Son évolution tient au concours de plus en plus réclamé des
procédés industriels les plus perfectionnés.
Tandis
que l'on comptait jadis par centaines do mille hommes, les armées
d'aujourd'hui se chiffrent par millions. Ces masses énormes, les
généraux qui les commandent ont les chemins de fer pour les remuer,
pour les jeter tout à coup d'un bout à l'autre de formidables
distances.
Le
métal, le ciment, leur forment des points d'appui presque
indestructibles.
Les
communications sont assurées par la télégraphie électrique ou
optique, le téléphone, les pigeons-voyageurs.
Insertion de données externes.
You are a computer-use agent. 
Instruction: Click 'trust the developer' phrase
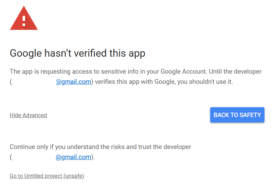point(165,147)
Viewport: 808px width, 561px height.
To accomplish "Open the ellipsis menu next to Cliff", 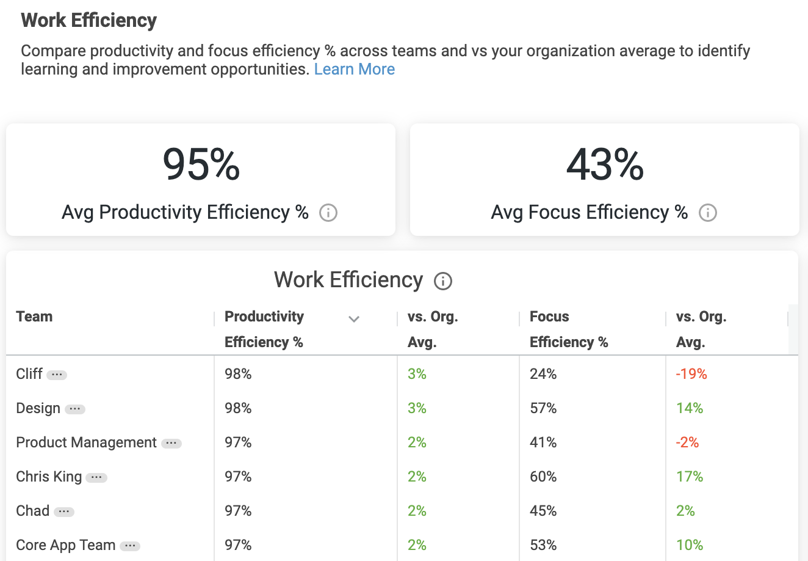I will pos(57,375).
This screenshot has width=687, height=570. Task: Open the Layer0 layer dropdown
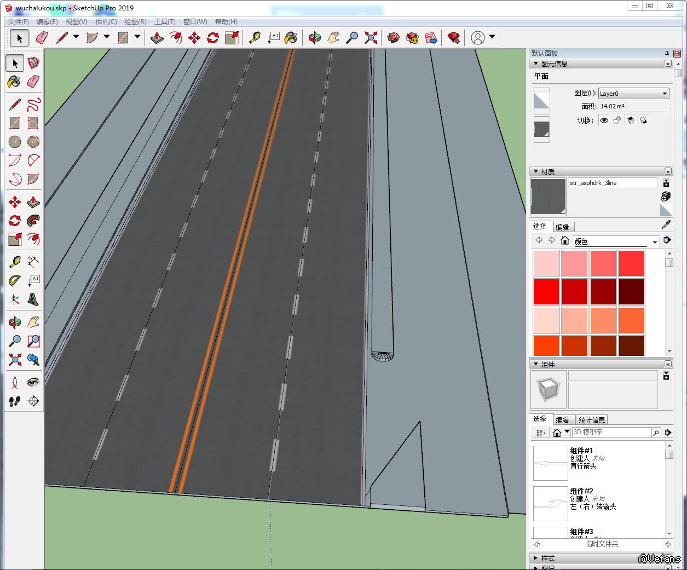point(633,94)
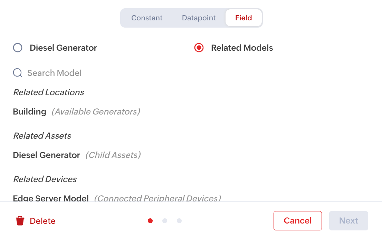This screenshot has width=382, height=238.
Task: Click the Delete text link
Action: tap(42, 221)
Qui eût songé à se
servir des vélocipèdes à la guerre ? Qui eût rêvé un corps
d'aérostiers militaires?
Et
que sera donc la guerre dans l'avenir avec tous ces moyens d'action?
On
croit rêver en cherchant à s'en faire une idée, car nous
n'assistons en ce moment qu'au début de la transformation, début
timide qui nous conduit peu à peu a un état militaire organisé
comme une usine, où, à côté de fusiliers, de canonniers, de
cavaliers, nous aurons des mécaniciens embrigadés et rompus à la
manœuvre spéciale de tous les engins nouveaux : gros canons se
chargeant tout seuls, se dirigeant et se pointant par une pression du
doigt sur le bouton d'un commutateur, lançant des obus-torpilles
dont l'épouvantable éclatement crève les voûtes des casemates les
plus épaisses et les mieux protégées; canons à tir rapide lançant
un ouragan de projectiles tout petits, mais doués d'une si
incroyable vitesse qu'ils traversent des files entières d'hommes ou
de chevaux placés les uns derrière les autres ; cuirasses
métalliques, coupoles tournantes, tourelles qui s'éclipsent et
rentrent sous terre, chargeant leurs canons automatiquement et
reparaissent pour vomir leur pluie de fer sur les batteries et les
troupes ennemies.
Ah
! il est bien question, au milieu de tout cela, d'attaques à la
baïonnette ou de charges brillantes d'une audacieuse cavalerie !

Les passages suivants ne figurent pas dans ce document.